_PROVIDED ENTRIES_:
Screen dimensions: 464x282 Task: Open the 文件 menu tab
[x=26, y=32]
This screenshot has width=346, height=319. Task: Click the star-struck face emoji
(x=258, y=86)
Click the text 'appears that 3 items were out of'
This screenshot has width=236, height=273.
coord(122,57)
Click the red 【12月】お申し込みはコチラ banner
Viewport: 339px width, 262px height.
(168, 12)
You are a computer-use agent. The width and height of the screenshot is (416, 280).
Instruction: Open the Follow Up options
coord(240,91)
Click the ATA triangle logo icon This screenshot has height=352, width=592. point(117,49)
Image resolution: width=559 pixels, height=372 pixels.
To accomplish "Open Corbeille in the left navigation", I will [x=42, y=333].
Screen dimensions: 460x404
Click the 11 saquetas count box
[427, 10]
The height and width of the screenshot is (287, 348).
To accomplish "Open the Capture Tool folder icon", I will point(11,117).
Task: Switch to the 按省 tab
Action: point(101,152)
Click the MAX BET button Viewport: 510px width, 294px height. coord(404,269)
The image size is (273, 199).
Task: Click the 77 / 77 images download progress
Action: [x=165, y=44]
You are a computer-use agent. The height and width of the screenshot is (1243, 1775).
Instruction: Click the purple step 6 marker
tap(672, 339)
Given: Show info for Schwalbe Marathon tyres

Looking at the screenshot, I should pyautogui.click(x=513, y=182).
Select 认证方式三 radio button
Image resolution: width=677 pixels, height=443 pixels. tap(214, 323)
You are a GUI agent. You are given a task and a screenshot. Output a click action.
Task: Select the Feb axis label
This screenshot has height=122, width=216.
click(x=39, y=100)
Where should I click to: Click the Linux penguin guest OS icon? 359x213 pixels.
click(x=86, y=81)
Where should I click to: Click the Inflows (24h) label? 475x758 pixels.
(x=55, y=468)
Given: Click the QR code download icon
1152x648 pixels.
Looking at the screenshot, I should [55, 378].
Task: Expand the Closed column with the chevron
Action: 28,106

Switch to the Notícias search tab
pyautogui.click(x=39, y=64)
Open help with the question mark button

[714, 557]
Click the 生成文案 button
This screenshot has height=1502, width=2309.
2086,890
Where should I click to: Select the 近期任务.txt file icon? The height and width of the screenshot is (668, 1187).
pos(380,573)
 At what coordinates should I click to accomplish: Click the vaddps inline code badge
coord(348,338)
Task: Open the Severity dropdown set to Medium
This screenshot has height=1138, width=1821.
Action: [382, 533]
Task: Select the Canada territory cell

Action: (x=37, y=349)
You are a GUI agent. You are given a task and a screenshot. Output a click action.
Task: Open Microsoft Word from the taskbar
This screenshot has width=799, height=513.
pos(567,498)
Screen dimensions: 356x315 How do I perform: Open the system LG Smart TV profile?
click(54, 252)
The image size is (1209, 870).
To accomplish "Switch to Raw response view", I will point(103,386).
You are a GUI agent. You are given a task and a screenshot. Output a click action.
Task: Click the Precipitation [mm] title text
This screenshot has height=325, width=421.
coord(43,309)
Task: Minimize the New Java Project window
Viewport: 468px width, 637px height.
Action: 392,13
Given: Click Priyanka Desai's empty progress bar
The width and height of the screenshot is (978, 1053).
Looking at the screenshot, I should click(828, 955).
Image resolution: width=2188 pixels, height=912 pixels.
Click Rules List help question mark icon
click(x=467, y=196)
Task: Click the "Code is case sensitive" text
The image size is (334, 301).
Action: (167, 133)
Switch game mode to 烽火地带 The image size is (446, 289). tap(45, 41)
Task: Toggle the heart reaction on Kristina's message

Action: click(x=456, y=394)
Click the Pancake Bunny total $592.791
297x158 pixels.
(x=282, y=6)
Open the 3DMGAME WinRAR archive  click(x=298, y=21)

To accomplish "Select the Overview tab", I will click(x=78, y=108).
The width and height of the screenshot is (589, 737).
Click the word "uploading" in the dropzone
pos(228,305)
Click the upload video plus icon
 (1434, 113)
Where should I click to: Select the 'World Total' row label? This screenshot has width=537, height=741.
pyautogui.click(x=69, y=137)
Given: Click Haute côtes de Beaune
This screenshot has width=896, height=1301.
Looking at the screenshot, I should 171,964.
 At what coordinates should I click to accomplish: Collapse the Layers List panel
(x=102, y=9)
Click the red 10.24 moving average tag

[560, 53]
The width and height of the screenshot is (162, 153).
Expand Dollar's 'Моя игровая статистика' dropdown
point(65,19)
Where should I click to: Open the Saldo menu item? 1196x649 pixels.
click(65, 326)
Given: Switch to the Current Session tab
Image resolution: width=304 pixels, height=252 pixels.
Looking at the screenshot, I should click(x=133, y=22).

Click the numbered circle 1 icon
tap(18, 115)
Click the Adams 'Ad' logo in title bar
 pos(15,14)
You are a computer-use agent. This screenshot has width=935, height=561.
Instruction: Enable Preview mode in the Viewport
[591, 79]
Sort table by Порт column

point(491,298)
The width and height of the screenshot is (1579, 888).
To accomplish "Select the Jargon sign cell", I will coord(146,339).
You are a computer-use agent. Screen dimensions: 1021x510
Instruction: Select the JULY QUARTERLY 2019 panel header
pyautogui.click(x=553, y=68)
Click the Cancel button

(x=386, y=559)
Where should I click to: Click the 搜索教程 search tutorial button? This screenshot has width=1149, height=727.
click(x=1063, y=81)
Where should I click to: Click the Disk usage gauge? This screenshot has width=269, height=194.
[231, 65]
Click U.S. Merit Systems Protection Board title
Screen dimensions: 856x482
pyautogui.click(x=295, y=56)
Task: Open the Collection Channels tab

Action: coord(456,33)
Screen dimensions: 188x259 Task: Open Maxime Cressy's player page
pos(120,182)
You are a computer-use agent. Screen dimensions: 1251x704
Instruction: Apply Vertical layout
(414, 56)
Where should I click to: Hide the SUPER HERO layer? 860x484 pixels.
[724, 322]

_INSTRUCTION_: Could you echo back every one of the rows above, word for word and in the same order?

_RESPONSE_:
Screen dimensions: 464x282 Task: Open the 文件 menu tab
[x=26, y=32]
This screenshot has width=346, height=319. Task: Click the star-struck face emoji
(x=258, y=86)
Click the text 'appears that 3 items were out of'
This screenshot has width=236, height=273.
coord(122,57)
Click the red 【12月】お申し込みはコチラ banner
Viewport: 339px width, 262px height.
(168, 12)
You are a computer-use agent. The width and height of the screenshot is (416, 280).
Instruction: Open the Follow Up options
coord(240,91)
Click the ATA triangle logo icon This screenshot has height=352, width=592. point(117,49)
Image resolution: width=559 pixels, height=372 pixels.
To accomplish "Open Corbeille in the left navigation", I will [x=42, y=333].
Screen dimensions: 460x404
Click the 11 saquetas count box
[427, 10]
The height and width of the screenshot is (287, 348).
To accomplish "Open the Capture Tool folder icon", I will point(11,117).
Task: Switch to the 按省 tab
Action: point(101,152)
Click the MAX BET button Viewport: 510px width, 294px height. coord(404,269)
The image size is (273, 199).
Task: Click the 77 / 77 images download progress
Action: [x=165, y=44]
You are a computer-use agent. The height and width of the screenshot is (1243, 1775).
Instruction: Click the purple step 6 marker
tap(672, 339)
Given: Show info for Schwalbe Marathon tyres

Looking at the screenshot, I should pyautogui.click(x=513, y=182).
Select 认证方式三 radio button
Image resolution: width=677 pixels, height=443 pixels. tap(214, 323)
You are a GUI agent. You are given a task and a screenshot. Output a click action.
Task: Select the Feb axis label
This screenshot has height=122, width=216.
click(x=39, y=100)
Where should I click to: Click the Linux penguin guest OS icon? 359x213 pixels.
click(x=86, y=81)
Where should I click to: Click the Inflows (24h) label? 475x758 pixels.
(x=55, y=468)
Given: Click the QR code download icon
1152x648 pixels.
Looking at the screenshot, I should [55, 378].
Task: Expand the Closed column with the chevron
Action: 28,106

Switch to the Notícias search tab
pyautogui.click(x=39, y=64)
Open help with the question mark button

[714, 557]
Click the 生成文案 button
This screenshot has height=1502, width=2309.
2086,890
Where should I click to: Select the 近期任务.txt file icon? The height and width of the screenshot is (668, 1187).
pos(380,573)
 At what coordinates should I click to accomplish: Click the vaddps inline code badge
coord(348,338)
Task: Open the Severity dropdown set to Medium
This screenshot has height=1138, width=1821.
Action: [382, 533]
Task: Select the Canada territory cell

Action: (x=37, y=349)
You are a GUI agent. You are given a task and a screenshot. Output a click action.
Task: Open Microsoft Word from the taskbar
This screenshot has width=799, height=513.
pos(567,498)
Screen dimensions: 356x315 How do I perform: Open the system LG Smart TV profile?
click(54, 252)
The image size is (1209, 870).
To accomplish "Switch to Raw response view", I will point(103,386).
You are a GUI agent. You are given a task and a screenshot. Output a click action.
Task: Click the Precipitation [mm] title text
This screenshot has height=325, width=421.
coord(43,309)
Task: Minimize the New Java Project window
Viewport: 468px width, 637px height.
Action: 392,13
Given: Click Priyanka Desai's empty progress bar
The width and height of the screenshot is (978, 1053).
Looking at the screenshot, I should click(828, 955).
Image resolution: width=2188 pixels, height=912 pixels.
Click Rules List help question mark icon
click(x=467, y=196)
Task: Click the "Code is case sensitive" text
The image size is (334, 301).
Action: (167, 133)
Switch game mode to 烽火地带 The image size is (446, 289). tap(45, 41)
Task: Toggle the heart reaction on Kristina's message

Action: click(x=456, y=394)
Click the Pancake Bunny total $592.791
297x158 pixels.
(x=282, y=6)
Open the 3DMGAME WinRAR archive  click(x=298, y=21)

To accomplish "Select the Overview tab", I will click(x=78, y=108).
The width and height of the screenshot is (589, 737).
Click the word "uploading" in the dropzone
pos(228,305)
Click the upload video plus icon
 (1434, 113)
Where should I click to: Select the 'World Total' row label? This screenshot has width=537, height=741.
pyautogui.click(x=69, y=137)
Given: Click Haute côtes de Beaune
This screenshot has width=896, height=1301.
Looking at the screenshot, I should 171,964.
 At what coordinates should I click to accomplish: Collapse the Layers List panel
(x=102, y=9)
Click the red 10.24 moving average tag

[560, 53]
The width and height of the screenshot is (162, 153).
Expand Dollar's 'Моя игровая статистика' dropdown
point(65,19)
Where should I click to: Open the Saldo menu item? 1196x649 pixels.
click(65, 326)
Given: Switch to the Current Session tab
Image resolution: width=304 pixels, height=252 pixels.
Looking at the screenshot, I should click(x=133, y=22).

Click the numbered circle 1 icon
tap(18, 115)
Click the Adams 'Ad' logo in title bar
 pos(15,14)
You are a computer-use agent. This screenshot has width=935, height=561.
Instruction: Enable Preview mode in the Viewport
[591, 79]
Sort table by Порт column

point(491,298)
The width and height of the screenshot is (1579, 888).
To accomplish "Select the Jargon sign cell", I will coord(146,339).
You are a computer-use agent. Screen dimensions: 1021x510
Instruction: Select the JULY QUARTERLY 2019 panel header
pyautogui.click(x=553, y=68)
Click the Cancel button

(x=386, y=559)
Where should I click to: Click the 搜索教程 search tutorial button? This screenshot has width=1149, height=727.
click(x=1063, y=81)
Where should I click to: Click the Disk usage gauge? This screenshot has width=269, height=194.
[231, 65]
Click U.S. Merit Systems Protection Board title
Screen dimensions: 856x482
pyautogui.click(x=295, y=56)
Task: Open the Collection Channels tab

Action: coord(456,33)
Screen dimensions: 188x259 Task: Open Maxime Cressy's player page
pos(120,182)
You are a computer-use agent. Screen dimensions: 1251x704
Instruction: Apply Vertical layout
(414, 56)
Where should I click to: Hide the SUPER HERO layer? 860x484 pixels.
[724, 322]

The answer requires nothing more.